Begin PROVIDED MATERIAL

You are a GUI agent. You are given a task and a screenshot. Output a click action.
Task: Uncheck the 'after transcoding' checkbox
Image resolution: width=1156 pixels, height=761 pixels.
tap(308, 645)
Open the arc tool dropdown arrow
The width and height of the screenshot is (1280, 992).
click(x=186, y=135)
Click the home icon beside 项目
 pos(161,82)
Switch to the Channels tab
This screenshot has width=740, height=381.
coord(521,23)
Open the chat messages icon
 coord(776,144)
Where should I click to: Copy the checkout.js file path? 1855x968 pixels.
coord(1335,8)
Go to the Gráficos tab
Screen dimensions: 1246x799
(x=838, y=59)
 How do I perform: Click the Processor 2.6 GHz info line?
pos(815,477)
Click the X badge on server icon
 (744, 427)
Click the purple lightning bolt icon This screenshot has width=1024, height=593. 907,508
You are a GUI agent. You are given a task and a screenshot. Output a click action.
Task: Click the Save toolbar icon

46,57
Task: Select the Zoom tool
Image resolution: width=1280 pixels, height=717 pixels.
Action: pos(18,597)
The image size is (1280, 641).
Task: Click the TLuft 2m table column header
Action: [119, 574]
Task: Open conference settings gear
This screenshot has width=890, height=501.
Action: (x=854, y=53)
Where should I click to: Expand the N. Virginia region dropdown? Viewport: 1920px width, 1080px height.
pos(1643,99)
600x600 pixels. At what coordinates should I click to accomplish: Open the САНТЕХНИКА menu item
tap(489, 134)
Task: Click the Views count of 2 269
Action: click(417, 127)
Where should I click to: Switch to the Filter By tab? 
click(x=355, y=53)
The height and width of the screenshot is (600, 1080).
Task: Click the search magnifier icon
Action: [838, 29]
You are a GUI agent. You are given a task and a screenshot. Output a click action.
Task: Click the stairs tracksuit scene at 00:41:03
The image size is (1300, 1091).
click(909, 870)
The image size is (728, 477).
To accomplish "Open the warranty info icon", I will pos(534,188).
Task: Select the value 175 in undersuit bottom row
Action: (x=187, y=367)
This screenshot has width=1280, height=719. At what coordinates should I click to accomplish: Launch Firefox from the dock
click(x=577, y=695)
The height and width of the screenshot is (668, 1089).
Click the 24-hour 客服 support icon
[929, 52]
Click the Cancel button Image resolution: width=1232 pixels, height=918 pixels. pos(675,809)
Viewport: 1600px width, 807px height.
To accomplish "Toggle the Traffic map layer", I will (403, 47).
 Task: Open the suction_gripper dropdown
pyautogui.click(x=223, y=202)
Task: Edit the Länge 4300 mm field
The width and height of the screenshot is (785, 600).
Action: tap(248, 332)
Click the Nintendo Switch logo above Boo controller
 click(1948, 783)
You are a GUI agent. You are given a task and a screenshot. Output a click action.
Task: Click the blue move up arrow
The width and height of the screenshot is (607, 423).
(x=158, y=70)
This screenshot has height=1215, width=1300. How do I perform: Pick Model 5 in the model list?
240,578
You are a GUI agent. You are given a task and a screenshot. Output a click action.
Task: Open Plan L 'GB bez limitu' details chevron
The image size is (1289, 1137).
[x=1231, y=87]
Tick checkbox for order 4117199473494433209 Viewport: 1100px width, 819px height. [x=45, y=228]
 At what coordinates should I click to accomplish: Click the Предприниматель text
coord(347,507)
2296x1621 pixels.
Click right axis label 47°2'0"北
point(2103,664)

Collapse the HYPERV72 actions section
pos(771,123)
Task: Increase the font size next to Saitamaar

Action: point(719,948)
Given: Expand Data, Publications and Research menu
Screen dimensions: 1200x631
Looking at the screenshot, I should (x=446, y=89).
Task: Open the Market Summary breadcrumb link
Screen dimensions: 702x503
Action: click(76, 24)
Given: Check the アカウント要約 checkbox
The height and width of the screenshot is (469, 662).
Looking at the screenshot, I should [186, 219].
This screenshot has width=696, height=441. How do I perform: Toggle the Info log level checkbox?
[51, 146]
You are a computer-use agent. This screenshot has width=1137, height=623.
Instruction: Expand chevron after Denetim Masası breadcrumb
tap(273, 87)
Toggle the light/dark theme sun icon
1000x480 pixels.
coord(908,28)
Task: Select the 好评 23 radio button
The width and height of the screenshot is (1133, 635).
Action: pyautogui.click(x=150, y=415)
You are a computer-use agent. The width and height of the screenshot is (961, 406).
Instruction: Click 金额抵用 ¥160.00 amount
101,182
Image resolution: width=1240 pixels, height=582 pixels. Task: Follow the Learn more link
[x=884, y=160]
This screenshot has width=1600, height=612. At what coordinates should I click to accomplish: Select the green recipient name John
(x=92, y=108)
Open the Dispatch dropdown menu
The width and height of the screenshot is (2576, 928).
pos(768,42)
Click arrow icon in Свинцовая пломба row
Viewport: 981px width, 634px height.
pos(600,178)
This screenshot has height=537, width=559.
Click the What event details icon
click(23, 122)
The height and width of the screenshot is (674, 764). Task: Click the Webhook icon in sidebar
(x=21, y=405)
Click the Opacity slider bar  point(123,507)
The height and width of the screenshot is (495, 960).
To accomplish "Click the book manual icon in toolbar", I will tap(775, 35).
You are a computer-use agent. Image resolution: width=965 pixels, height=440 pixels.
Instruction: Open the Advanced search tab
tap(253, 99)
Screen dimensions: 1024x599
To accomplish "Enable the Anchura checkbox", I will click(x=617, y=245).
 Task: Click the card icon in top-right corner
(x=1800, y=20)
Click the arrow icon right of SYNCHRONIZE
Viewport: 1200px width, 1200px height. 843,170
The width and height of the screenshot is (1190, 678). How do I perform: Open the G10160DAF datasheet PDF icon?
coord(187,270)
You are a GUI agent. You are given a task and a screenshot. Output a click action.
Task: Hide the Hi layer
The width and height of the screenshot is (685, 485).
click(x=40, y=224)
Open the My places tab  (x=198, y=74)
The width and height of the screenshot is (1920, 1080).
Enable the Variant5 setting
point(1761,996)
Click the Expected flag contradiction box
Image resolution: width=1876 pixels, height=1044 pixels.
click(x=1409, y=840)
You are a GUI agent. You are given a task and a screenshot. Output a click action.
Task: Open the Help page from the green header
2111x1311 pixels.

End PROVIDED MATERIAL

(EXERCISE TASK)
Reproduce every one of the entries above verbatim, preserving each line without alteration.

(THE ANSWER)
You are a GUI agent. You are given a task and a screenshot. Output a click action.
Task: Uncheck the 'after transcoding' checkbox
Image resolution: width=1156 pixels, height=761 pixels.
tap(308, 645)
Open the arc tool dropdown arrow
The width and height of the screenshot is (1280, 992).
click(x=186, y=135)
Click the home icon beside 项目
 pos(161,82)
Switch to the Channels tab
This screenshot has width=740, height=381.
coord(521,23)
Open the chat messages icon
 coord(776,144)
Where should I click to: Copy the checkout.js file path? 1855x968 pixels.
coord(1335,8)
Go to the Gráficos tab
Screen dimensions: 1246x799
(x=838, y=59)
 How do I perform: Click the Processor 2.6 GHz info line?
pos(815,477)
Click the X badge on server icon
 (744, 427)
Click the purple lightning bolt icon This screenshot has width=1024, height=593. 907,508
You are a GUI agent. You are given a task and a screenshot. Output a click action.
Task: Click the Save toolbar icon

46,57
Task: Select the Zoom tool
Image resolution: width=1280 pixels, height=717 pixels.
Action: pos(18,597)
The image size is (1280, 641).
Task: Click the TLuft 2m table column header
Action: [119, 574]
Task: Open conference settings gear
This screenshot has width=890, height=501.
Action: (x=854, y=53)
Where should I click to: Expand the N. Virginia region dropdown? Viewport: 1920px width, 1080px height.
pos(1643,99)
600x600 pixels. At what coordinates should I click to accomplish: Open the САНТЕХНИКА menu item
tap(489, 134)
Task: Click the Views count of 2 269
Action: click(417, 127)
Where should I click to: Switch to the Filter By tab? 
click(x=355, y=53)
The height and width of the screenshot is (600, 1080).
Task: Click the search magnifier icon
Action: [838, 29]
You are a GUI agent. You are given a task and a screenshot. Output a click action.
Task: Click the stairs tracksuit scene at 00:41:03
The image size is (1300, 1091).
click(909, 870)
The image size is (728, 477).
To accomplish "Open the warranty info icon", I will pos(534,188).
Task: Select the value 175 in undersuit bottom row
Action: (x=187, y=367)
This screenshot has width=1280, height=719. At what coordinates should I click to accomplish: Launch Firefox from the dock
click(x=577, y=695)
The height and width of the screenshot is (668, 1089).
Click the 24-hour 客服 support icon
[929, 52]
Click the Cancel button Image resolution: width=1232 pixels, height=918 pixels. pos(675,809)
Viewport: 1600px width, 807px height.
To accomplish "Toggle the Traffic map layer", I will (403, 47).
 Task: Open the suction_gripper dropdown
pyautogui.click(x=223, y=202)
Task: Edit the Länge 4300 mm field
The width and height of the screenshot is (785, 600).
Action: tap(248, 332)
Click the Nintendo Switch logo above Boo controller
 click(1948, 783)
You are a GUI agent. You are given a task and a screenshot. Output a click action.
Task: Click the blue move up arrow
The width and height of the screenshot is (607, 423).
(x=158, y=70)
This screenshot has height=1215, width=1300. How do I perform: Pick Model 5 in the model list?
240,578
You are a GUI agent. You are given a task and a screenshot. Output a click action.
Task: Open Plan L 'GB bez limitu' details chevron
The image size is (1289, 1137).
[x=1231, y=87]
Tick checkbox for order 4117199473494433209 Viewport: 1100px width, 819px height. [x=45, y=228]
 At what coordinates should I click to accomplish: Click the Предприниматель text
coord(347,507)
2296x1621 pixels.
Click right axis label 47°2'0"北
point(2103,664)

Collapse the HYPERV72 actions section
pos(771,123)
Task: Increase the font size next to Saitamaar

Action: point(719,948)
Given: Expand Data, Publications and Research menu
Screen dimensions: 1200x631
Looking at the screenshot, I should (x=446, y=89).
Task: Open the Market Summary breadcrumb link
Screen dimensions: 702x503
Action: click(76, 24)
Given: Check the アカウント要約 checkbox
The height and width of the screenshot is (469, 662).
Looking at the screenshot, I should [186, 219].
This screenshot has width=696, height=441. How do I perform: Toggle the Info log level checkbox?
[51, 146]
You are a computer-use agent. This screenshot has width=1137, height=623.
Instruction: Expand chevron after Denetim Masası breadcrumb
tap(273, 87)
Toggle the light/dark theme sun icon
1000x480 pixels.
coord(908,28)
Task: Select the 好评 23 radio button
The width and height of the screenshot is (1133, 635).
Action: pyautogui.click(x=150, y=415)
You are a computer-use agent. The width and height of the screenshot is (961, 406).
Instruction: Click 金额抵用 ¥160.00 amount
101,182
Image resolution: width=1240 pixels, height=582 pixels. Task: Follow the Learn more link
[x=884, y=160]
This screenshot has width=1600, height=612. At what coordinates should I click to accomplish: Select the green recipient name John
(x=92, y=108)
Open the Dispatch dropdown menu
The width and height of the screenshot is (2576, 928).
pos(768,42)
Click arrow icon in Свинцовая пломба row
Viewport: 981px width, 634px height.
pos(600,178)
This screenshot has height=537, width=559.
Click the What event details icon
click(23, 122)
The height and width of the screenshot is (674, 764). Task: Click the Webhook icon in sidebar
(x=21, y=405)
Click the Opacity slider bar  point(123,507)
The height and width of the screenshot is (495, 960).
To accomplish "Click the book manual icon in toolbar", I will tap(775, 35).
You are a computer-use agent. Image resolution: width=965 pixels, height=440 pixels.
Instruction: Open the Advanced search tab
tap(253, 99)
Screen dimensions: 1024x599
To accomplish "Enable the Anchura checkbox", I will click(x=617, y=245).
 Task: Click the card icon in top-right corner
(x=1800, y=20)
Click the arrow icon right of SYNCHRONIZE
Viewport: 1200px width, 1200px height. 843,170
The width and height of the screenshot is (1190, 678). How do I perform: Open the G10160DAF datasheet PDF icon?
coord(187,270)
You are a GUI agent. You are given a task and a screenshot. Output a click action.
Task: Hide the Hi layer
The width and height of the screenshot is (685, 485).
click(x=40, y=224)
Open the My places tab  (x=198, y=74)
The width and height of the screenshot is (1920, 1080).
Enable the Variant5 setting
point(1761,996)
Click the Expected flag contradiction box
Image resolution: width=1876 pixels, height=1044 pixels.
click(x=1409, y=840)
You are a GUI agent. You are given a task and a screenshot. Output a click action.
Task: Open the Help page from the green header
2111x1311 pixels.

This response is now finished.